O anúncio do retorno dos integrantes da Estação Espacial Internacional (ISS, na sigla em inglês) foi feito na noite de quinta-feira (8) pelo administrador da agência, Jared Isaacman.
A missão Crew-11 tem o propósito de manter a presença humana contínua na estação e dar continuidade aos experimentos científicos, testes tecnológicos e operações de manutenção conduzidos pela Nasa e seus parceiros internacionais.
A tripulação foi levada à estação por meio da cápsula Crew Dragon e impulsionada por um foguete Falcon 9, ambos da SpaceX, empresa de Elon Musk.
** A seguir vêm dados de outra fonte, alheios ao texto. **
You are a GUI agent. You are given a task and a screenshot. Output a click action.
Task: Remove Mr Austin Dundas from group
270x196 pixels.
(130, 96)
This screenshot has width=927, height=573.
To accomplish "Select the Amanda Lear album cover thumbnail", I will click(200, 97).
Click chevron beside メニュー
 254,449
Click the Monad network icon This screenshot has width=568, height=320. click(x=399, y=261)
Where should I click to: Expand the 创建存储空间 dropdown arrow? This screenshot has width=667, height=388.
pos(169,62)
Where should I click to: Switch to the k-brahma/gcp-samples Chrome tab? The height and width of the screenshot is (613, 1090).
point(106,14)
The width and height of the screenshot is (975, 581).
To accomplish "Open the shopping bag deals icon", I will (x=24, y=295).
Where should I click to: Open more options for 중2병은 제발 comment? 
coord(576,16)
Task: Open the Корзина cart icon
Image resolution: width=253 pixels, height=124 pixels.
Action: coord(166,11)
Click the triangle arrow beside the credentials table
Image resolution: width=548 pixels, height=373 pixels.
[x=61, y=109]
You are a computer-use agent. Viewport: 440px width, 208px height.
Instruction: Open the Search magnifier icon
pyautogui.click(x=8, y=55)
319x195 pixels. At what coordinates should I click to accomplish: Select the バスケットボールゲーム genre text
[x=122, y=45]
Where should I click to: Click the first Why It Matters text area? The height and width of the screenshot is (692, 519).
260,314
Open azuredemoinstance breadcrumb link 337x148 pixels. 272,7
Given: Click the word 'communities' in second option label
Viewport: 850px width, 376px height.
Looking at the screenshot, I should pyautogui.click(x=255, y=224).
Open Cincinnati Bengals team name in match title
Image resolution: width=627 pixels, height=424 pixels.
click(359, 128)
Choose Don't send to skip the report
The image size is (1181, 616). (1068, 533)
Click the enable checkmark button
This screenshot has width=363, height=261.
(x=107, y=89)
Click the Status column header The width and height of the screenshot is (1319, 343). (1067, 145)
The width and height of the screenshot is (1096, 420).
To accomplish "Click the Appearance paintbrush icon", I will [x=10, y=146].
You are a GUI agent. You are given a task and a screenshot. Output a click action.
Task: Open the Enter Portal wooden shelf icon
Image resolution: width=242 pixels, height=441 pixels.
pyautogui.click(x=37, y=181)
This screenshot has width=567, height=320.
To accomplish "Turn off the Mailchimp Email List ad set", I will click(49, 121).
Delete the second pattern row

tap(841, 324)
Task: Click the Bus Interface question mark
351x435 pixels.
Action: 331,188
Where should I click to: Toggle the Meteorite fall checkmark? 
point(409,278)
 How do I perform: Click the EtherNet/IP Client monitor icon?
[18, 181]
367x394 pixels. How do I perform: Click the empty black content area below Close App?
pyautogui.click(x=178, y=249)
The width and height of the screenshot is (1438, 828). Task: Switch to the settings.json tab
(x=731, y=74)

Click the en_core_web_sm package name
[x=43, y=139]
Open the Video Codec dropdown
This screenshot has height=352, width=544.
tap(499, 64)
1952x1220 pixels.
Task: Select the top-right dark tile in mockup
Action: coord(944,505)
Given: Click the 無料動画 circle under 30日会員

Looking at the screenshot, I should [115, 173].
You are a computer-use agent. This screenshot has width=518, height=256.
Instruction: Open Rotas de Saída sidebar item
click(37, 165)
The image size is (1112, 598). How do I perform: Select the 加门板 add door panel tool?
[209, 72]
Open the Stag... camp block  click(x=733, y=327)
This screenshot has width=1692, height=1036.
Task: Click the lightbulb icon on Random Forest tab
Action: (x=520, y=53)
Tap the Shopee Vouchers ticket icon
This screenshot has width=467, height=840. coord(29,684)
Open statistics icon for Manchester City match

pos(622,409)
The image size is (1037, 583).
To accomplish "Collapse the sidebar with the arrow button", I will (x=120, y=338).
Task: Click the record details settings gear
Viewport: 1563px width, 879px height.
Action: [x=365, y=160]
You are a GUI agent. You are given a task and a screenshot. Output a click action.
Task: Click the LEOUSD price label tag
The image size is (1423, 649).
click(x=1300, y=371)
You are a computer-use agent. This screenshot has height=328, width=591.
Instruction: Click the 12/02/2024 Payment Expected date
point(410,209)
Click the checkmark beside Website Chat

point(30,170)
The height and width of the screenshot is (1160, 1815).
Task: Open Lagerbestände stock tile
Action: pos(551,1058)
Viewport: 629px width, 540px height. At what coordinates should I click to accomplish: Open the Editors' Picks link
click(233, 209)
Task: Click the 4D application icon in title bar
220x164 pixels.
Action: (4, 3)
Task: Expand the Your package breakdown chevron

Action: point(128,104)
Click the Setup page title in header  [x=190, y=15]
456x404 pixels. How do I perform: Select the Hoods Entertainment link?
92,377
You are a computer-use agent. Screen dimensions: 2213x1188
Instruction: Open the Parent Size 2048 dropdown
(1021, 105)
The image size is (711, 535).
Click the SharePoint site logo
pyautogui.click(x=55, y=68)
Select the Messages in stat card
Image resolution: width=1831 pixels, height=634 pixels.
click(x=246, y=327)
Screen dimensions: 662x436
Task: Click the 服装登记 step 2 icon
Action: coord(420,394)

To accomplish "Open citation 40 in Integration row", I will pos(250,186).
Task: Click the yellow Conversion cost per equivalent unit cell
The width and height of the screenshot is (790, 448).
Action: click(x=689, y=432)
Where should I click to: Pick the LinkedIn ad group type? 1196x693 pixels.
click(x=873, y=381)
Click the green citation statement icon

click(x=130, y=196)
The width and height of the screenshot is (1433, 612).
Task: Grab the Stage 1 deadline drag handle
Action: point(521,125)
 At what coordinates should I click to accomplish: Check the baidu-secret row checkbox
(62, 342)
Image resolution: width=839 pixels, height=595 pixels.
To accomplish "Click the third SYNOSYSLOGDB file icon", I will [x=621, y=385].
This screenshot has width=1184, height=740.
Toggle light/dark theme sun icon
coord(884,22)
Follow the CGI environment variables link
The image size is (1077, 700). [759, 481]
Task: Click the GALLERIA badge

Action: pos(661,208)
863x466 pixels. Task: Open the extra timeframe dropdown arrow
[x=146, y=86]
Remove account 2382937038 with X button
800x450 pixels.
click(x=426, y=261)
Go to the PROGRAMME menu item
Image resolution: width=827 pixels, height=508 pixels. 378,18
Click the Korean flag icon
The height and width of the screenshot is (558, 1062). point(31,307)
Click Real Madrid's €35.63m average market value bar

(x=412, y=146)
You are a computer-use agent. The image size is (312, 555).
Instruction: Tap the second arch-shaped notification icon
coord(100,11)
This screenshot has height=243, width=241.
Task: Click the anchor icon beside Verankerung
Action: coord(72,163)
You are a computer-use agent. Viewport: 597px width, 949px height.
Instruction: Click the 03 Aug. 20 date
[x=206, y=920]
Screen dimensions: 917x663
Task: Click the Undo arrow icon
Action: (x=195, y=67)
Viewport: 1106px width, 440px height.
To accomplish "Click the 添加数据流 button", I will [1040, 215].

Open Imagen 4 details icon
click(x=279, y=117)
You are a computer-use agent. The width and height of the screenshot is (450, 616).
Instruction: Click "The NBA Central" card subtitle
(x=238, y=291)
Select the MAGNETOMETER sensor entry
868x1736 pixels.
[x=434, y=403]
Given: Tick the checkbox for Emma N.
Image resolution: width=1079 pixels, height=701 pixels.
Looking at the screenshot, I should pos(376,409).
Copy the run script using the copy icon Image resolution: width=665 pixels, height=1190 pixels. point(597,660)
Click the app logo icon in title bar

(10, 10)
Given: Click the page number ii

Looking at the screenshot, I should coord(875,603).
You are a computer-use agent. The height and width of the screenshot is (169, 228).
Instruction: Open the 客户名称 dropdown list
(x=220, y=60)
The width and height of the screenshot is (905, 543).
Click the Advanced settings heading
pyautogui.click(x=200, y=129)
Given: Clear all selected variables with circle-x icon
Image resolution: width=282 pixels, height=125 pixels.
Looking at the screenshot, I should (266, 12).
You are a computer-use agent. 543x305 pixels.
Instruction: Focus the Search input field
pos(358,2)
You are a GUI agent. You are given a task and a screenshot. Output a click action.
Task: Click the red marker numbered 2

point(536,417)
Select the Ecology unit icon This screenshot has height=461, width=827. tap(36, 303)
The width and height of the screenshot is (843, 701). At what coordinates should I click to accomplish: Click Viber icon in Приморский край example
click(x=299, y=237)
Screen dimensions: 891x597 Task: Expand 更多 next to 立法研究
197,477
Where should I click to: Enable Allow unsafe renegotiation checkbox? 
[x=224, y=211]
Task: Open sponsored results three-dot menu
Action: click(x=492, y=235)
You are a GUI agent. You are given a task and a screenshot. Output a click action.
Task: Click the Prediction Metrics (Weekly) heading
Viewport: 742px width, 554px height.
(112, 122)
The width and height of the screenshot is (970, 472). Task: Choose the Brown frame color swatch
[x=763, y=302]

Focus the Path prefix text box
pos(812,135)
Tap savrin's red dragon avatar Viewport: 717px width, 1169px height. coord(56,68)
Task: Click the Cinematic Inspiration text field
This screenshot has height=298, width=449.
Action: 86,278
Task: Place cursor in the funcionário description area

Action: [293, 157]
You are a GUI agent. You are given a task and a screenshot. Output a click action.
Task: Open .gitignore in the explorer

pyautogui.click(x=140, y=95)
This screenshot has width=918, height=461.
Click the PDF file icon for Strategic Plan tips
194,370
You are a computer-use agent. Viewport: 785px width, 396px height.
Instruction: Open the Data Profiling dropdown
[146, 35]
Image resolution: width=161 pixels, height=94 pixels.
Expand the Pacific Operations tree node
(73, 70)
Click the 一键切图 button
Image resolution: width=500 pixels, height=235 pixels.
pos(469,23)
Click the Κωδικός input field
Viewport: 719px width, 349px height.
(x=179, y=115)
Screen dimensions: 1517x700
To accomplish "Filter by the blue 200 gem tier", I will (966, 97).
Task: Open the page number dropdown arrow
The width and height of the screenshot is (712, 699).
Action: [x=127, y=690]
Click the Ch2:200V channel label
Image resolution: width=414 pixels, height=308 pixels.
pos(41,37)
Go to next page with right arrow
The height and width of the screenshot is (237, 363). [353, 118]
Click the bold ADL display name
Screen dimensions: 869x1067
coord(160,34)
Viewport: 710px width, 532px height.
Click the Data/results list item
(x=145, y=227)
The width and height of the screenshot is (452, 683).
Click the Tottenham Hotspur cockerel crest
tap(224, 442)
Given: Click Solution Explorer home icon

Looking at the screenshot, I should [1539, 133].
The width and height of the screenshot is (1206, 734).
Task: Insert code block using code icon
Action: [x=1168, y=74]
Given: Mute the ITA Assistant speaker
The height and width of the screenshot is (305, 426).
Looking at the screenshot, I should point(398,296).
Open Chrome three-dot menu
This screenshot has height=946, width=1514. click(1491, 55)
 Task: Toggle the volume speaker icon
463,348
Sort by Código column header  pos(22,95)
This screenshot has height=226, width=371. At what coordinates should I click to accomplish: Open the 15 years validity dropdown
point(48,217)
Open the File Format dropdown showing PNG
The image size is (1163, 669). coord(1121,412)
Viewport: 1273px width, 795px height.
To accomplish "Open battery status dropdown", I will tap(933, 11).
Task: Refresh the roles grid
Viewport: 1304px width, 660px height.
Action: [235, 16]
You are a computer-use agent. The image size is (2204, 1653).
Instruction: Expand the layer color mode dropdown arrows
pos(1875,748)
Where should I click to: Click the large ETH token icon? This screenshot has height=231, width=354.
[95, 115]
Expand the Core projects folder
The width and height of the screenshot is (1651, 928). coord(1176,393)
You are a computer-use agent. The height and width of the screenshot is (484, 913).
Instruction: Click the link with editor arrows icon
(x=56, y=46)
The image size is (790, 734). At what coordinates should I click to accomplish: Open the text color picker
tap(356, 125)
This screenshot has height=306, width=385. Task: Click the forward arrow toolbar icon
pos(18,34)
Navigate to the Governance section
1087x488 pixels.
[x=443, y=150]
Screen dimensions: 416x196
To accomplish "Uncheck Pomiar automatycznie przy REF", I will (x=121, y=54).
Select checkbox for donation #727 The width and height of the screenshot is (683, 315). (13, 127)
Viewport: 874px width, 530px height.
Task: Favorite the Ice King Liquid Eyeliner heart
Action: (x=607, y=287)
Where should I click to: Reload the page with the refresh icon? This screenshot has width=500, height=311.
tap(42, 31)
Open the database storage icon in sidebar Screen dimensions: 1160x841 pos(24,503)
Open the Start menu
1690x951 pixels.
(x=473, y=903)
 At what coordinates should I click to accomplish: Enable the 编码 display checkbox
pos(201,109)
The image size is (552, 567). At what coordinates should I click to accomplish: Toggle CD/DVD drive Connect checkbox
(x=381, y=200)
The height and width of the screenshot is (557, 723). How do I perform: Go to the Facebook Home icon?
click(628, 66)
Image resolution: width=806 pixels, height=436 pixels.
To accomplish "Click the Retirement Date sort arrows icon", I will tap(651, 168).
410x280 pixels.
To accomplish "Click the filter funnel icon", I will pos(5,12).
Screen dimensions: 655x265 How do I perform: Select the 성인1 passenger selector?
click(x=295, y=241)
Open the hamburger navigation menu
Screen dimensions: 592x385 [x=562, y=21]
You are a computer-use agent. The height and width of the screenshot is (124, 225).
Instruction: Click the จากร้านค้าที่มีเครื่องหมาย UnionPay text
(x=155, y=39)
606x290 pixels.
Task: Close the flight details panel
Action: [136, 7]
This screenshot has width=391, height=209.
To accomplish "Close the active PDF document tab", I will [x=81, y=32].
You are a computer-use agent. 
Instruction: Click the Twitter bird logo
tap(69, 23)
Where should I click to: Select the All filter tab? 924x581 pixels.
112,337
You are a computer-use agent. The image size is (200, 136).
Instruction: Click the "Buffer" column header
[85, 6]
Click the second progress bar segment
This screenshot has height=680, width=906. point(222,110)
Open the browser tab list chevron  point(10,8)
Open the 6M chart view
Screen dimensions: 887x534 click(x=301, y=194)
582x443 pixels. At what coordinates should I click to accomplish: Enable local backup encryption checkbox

Em condições normais, os astronautas permanecem na ISS por períodos que variam entre seis e oito meses. Durante esse tempo, contam com equipamentos médicos básicos e medicamentos destinados a situações emergenciais específicas.
O chefe da área de saúde da Nasa, James Polk, explicou que o quadro clínico é considerado estável.
No entanto, os recursos médicos disponíveis na estação não permitem uma avaliação aprofundada o suficiente, o que motivou a decisão de antecipar o retorno.
“Como o astronauta está absolutamente estável, não se trata de uma evacuação de emergência. Não estamos trazendo a tripulação de volta imediatamente”.
“Mas ainda há uma incerteza sobre o diagnóstico, e isso envolve riscos. Nossa prioridade é sempre a saúde e o bem-estar do astronauta.”, disse Polk.
De acordo com Polk, o problema não tem qualquer relação com atividades realizadas na ISS. Ele também afirmou que não divulgará detalhes sobre o problema médico nem a identidade do astronauta envolvido, em respeito à privacidade.
A missão Crew-11, formada pelos norte-americanos Zena Cardman e Mike Fincke, o japonês Kimiya Yui e o russo Oleg Platonov, está a bordo da Estação desde agosto, com retorno à Terra inicialmente programado para maio deste ano.
Nesta quinta-feira, Fincke, comandante da estação, e Cardman, engenheira de voo, realizariam uma caminhada espacial de cerca de 6,5 horas para instalar equipamentos do lado externo da ISS. Porém, a atividade foi cancelada.
Caminhadas espaciais estão entre as tarefas mais complexas das missões orbitais e exigem meses de treinamento, além do uso de trajes volumosos e procedimentos rigorosamente coordenados.
Em 2024, a Nasa já havia cancelado uma caminhada espacial momentos antes de seu início devido a um “desconforto no traje espacial”.
Casos médicos envolvendo astronautas costumam ser tratados com máxima discrição, e a agência raramente divulga detalhes ao público.
Segundo Jared Isaacman, a próxima missão rumo à estação, a Crew-12, tem lançamento previsto para fevereiro, embora a agência avalie a possibilidade de antecipar essa data.
Até a chegada da nova tripulação, o astronauta Christopher Williams seguirá garantindo a presença americana no laboratório orbital.